Genius and insanity may actually go together, according to scientists who found that mental illnesses like schizophrenia and bipolar disorder are often found in highly creative and intelligent people.
The link is being investigated by a group of scientists who had all suffered some form of mental disorder.
Bipolar sufferer Kay Redfield Jamison, a clinical psychologist and professor at Johns Hopkins University School of Medicine, said that findings of some 20 or 30 scientific studies confirms the idea of the "tortured genius" or "mad scientist".
Jamison said that creativity appears to be significantly linked to mood disorders, especially bipolar disorder. For instance, one 2010 study that tested the intelligence of 700,000 Swedish 16-year-olds found that highly intelligent adolescents were more likely to develop bipolar disorder in a decade-long follow-up.
"They found that people who excelled when they were 16 years old were four times as likely to go on to develop bipolar disorder," Jamison said Thursday night during a panel discussion at New York’s World Science Festival.
Bipolar disorder is a condition in which people have dramatic mood swings between "mania" or extreme happiness and severe depression.
Panelist and researcher James Fallon, a neurobiologist at the University of California-Irvine said that research found that people who suffer bipolar disorder tend to be more creative when they’re coming out of deep depression.
Fallon suggested that when a bipolar patients' mood improves, activity decreases in the lower part of a brain region called the frontal lobe and increases in a higher part of that lobe, a shift that is also seen when people have bouts of creativity.
"There [is] this nexus between these circuits that have to do with bipolar and creativity," Fallon said at the panel.
Elyn Saks, a mental health law professor at the University of Southern California who also developed schizophrenia as a young adult, said that people with psychosis do not filter stimuli as well as others without the disorder, meaning that they're able to ponder contradictory ideas simultaneously and gain insight into loose associations that the general unconscious brain wouldn't even consider worthy of sending to consciousness.

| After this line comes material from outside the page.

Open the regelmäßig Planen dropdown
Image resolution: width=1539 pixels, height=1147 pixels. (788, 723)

Saks said that while the invasion of nonsense into conscious thought can be overwhelming and disruptive, "it can be quite creative, too."

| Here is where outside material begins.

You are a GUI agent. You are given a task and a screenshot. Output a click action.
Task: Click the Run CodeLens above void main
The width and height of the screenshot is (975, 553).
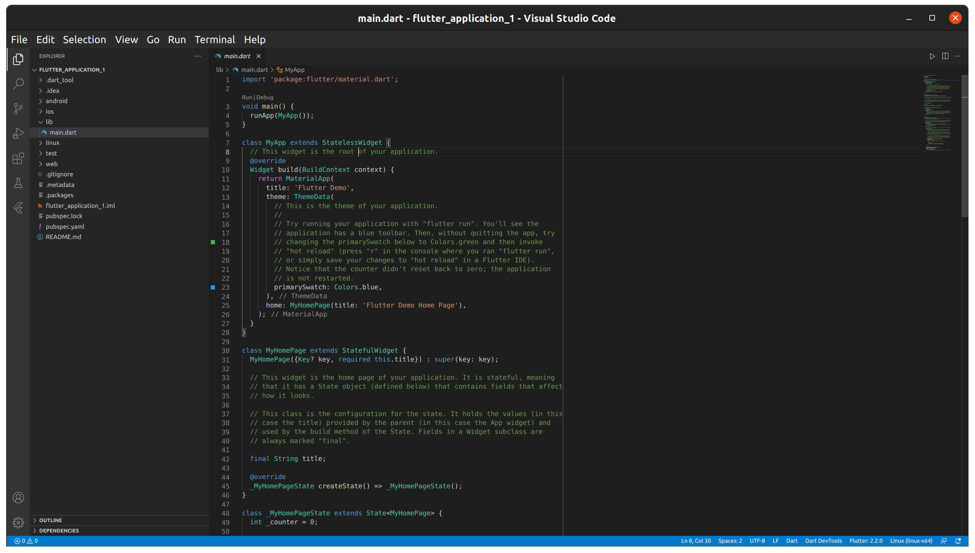tap(247, 97)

Studies on word associations that ask participants to list all the words that come to mind in relation to a stimulus word like "tulip" found that bipolar patients experiencing mild mania can generate three times as many word associations in the same amount of time as the general population.
The findings suggest that mania can lead to bouts of genius because the great amount of unsuppressed ideas means a greater probability of producing something original and profound.
Many prodigies like painter Van Gogh, author Jack Kerouac and mathematician John Nash had displayed self-destructive behaviors, and it is unclear as to why humans have evolved this trait.
"The notion of a 'tortured genius' or 'mad scientist' may be more than a romantic aberration," says the World Science Fair. "Research shows that bipolar disorder and schizophrenia correlate with high creativity and intelligence, raising tantalizing questions: What role does environment play in the path to mental illness?"
Scientists wonder whether the mental disorders are being positively selected for in the gene pool, and if there is actually a line between gift and deficit.
Past studies have suggested that much of the link between genius and madness is produced by one particular gene called the DARPP-32, and that three out of four people inherit a version of the DARPP-32 gene, which enhances the brain's ability to think by improving information processing in the prefrontal cortex of the brain.
However panelists noted that while society benefits from the productivity of its "tortured geniuses," people who are affected by mental disorders that often lead to bouts of creative energy don’t always consider their moment of brilliance to be worth their suffering.
"I think the creativity is just one part of something that is mostly bad," Saks said.